Hardly a day goes by without another headline in the press in China announcing the latest development in "proptech" – from drones to artificial intelligence to robotic building tools. Machines have been around for a long time, but they are rapidly becoming very sophisticated and able to undertake increasingly complex tasks.
When things go right they can save time and money on construction projects and can even drive up build quality. However, a big question that surfaces time and again is what if something goes wrong?
Although the failures of advanced robots might seem the stuff of science fiction, there are various scenarios to consider for those involved in construction projects. For example, when is the operator rather than the robot responsible for an error? If a defect has occurred it will still need to be demonstrated that the robot, rather than any operator using the robot, is at fault – and that may not be easy.
Who is responsible if inappropriate required inputs are used by the robot? For example, if the robot is laying bricks and a type of cement is specified that is different to the types that the robot has been tested with, who bears responsibility for this?
Who has designed the robot's health-and-safety features and are they sufficiently integrated with site rules? Who is responsible if the robot has been hacked? Are the consequences something that the supplier is responsible for, or perhaps, a third party cybersecurity firm?
Who is responsible if defects result from a failure to maintain or repair the robot? Is the supplier responsible, or has a third party been engaged to do this?
And then there is the question of whether any liability attaches to an architect or engineer who has specified the use of a robot on the project. Has the defect, in fact, arisen because the robot should not have been used in the first place?

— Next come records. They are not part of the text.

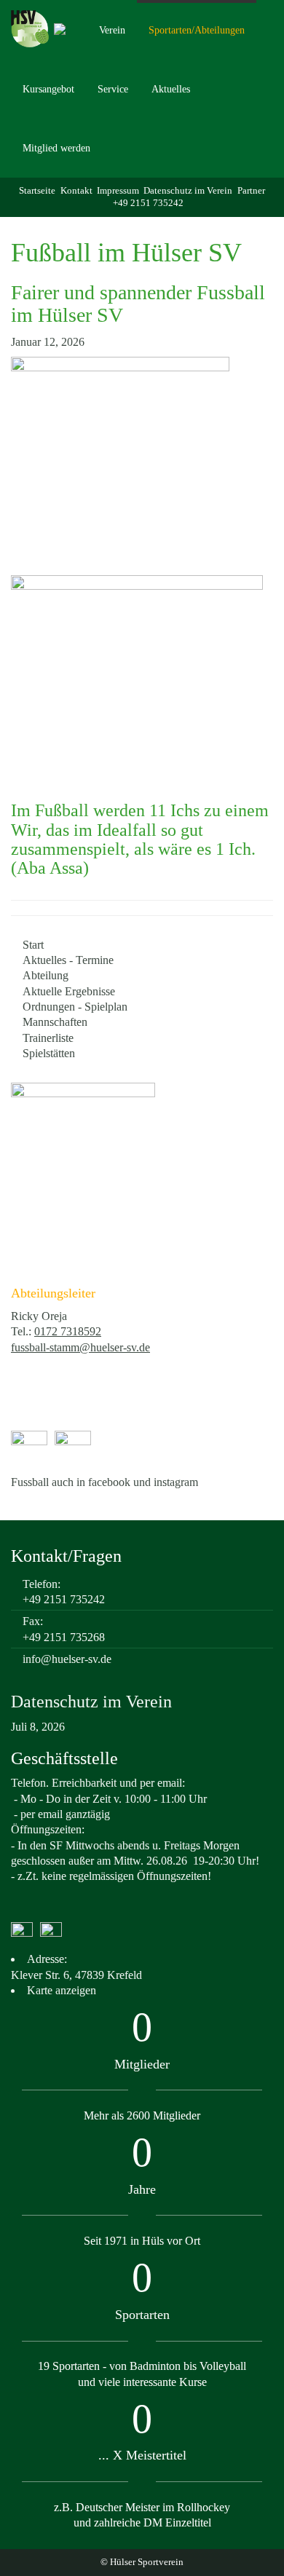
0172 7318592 (67, 1331)
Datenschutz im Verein (187, 191)
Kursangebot (48, 89)
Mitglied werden (56, 148)
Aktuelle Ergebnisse (69, 991)
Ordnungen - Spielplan (75, 1006)
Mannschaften (55, 1022)
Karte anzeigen (61, 1990)
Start (33, 945)
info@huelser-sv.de (67, 1659)
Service (113, 89)
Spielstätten (49, 1053)
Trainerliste (48, 1038)
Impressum (118, 191)
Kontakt (76, 191)
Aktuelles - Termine (68, 960)
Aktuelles (170, 89)
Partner (251, 191)
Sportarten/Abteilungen (197, 30)
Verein (112, 30)
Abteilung (45, 975)
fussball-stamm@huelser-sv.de (80, 1347)
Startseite (37, 191)
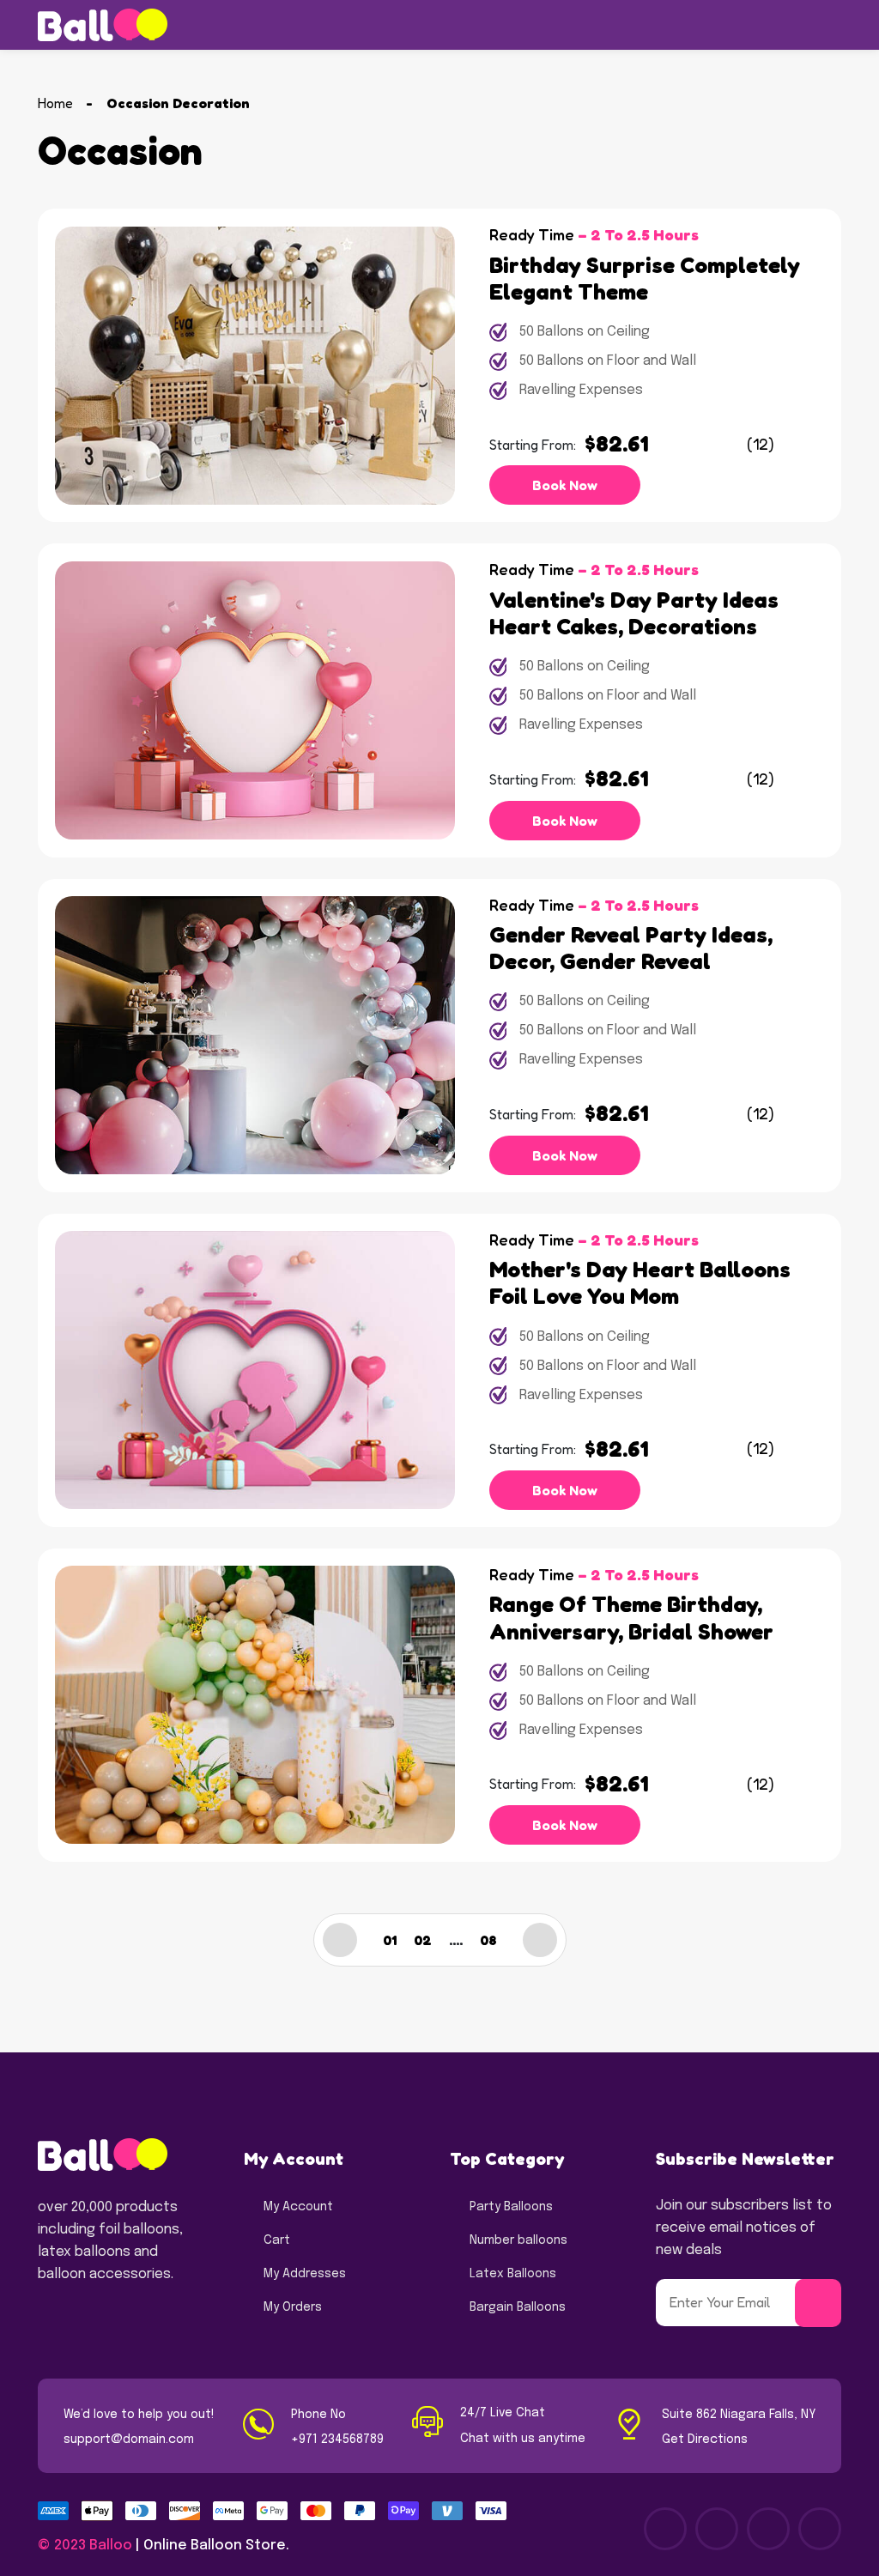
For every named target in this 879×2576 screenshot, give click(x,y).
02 (423, 1940)
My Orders (293, 2307)
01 (390, 1940)
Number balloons (518, 2240)
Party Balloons (511, 2207)
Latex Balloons (513, 2274)
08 (488, 1940)
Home (55, 103)
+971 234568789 (337, 2440)
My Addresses (305, 2274)
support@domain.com (129, 2440)
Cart (277, 2240)
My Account (298, 2207)
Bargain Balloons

If considered at the time of entering into the relevant contracts, the above risks can be addressed and allocated appropriately. But even then, risk allocation might typically involve multiple parties.
And what if there is no contract in place or injury has been caused to another person?
In 1932, in Donoghue v Stevenson, a case famous in legal circles, the House of Lords in England ruled that a manufacturer who negligently puts into circulation a product with a hidden, 'latent', defect that makes it dangerous to persons or property, will be liable for injury to people, or damage to property, which the product causes (assuming the defect is not discovered before it causes the injury or damage).
Fast forward 85 years, and the principle should hold good in respect of injury or damage caused by robots wherever the Donoghue case law applies. The maker and designer of a robot will, in principle and depending on the facts, generally owe a duty of care, in the law of tort, in respect of damage to person or property from latent defects. Still, they can expect to seek insurance cover against this risk.
For defects which do not cause damage to person or property, the position is less straightforward. Unless the manufacturer or designer has, in the opinion of the court, assumed responsibility to the end user, they will not be liable, in the law of tort, for any resulting loss. This is why putting a contract in place is crucial.
Ultimately, when something goes wrong in a construction project involving a robot, determining responsibility for that error may not be a simple task as its design, operation, maintenance and even the decision to use it could potentially have been undertaken by different parties. As we embark on exciting new frontiers in the industry, in Asia and across the world, there will be plenty of challenges for those using robotic machines to consider.